▸ **What needs to be done**
Although the entries contain pictures, only their text goes into the copy, set down exactly.

▸ **Data excerpts**
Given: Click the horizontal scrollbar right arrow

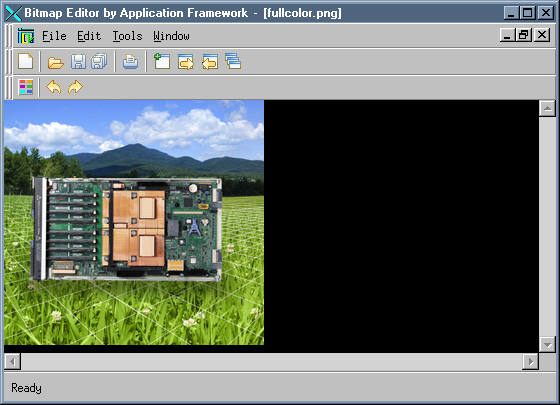Looking at the screenshot, I should (531, 362).
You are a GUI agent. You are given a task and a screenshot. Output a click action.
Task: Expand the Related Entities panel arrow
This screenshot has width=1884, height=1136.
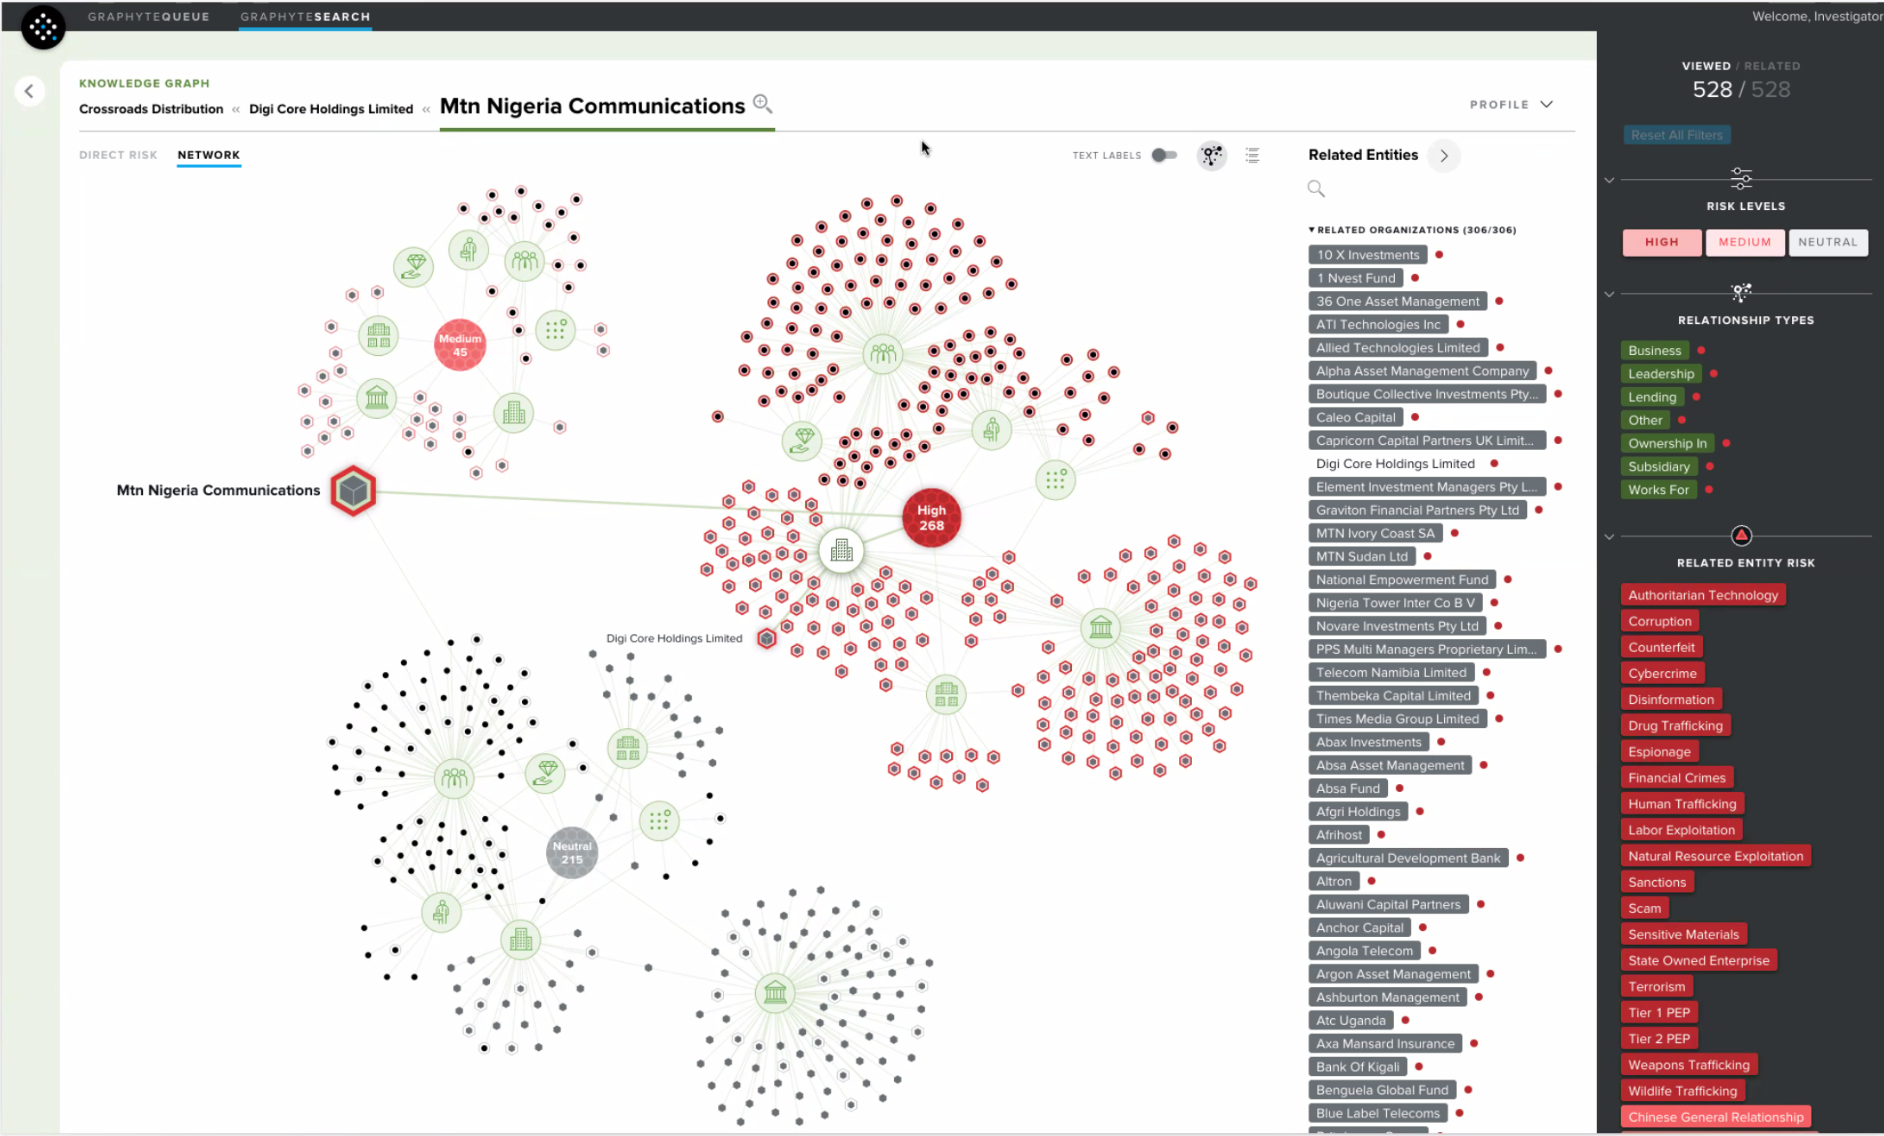pos(1443,155)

▸ **Response for this exercise**
Given: Click the horizontal scrollbar right arrow

Looking at the screenshot, I should (531, 362).
You are a GUI agent. You are given a task and a screenshot. Output a click action.
Task: Expand the Related Entities panel arrow
This screenshot has width=1884, height=1136.
pos(1443,155)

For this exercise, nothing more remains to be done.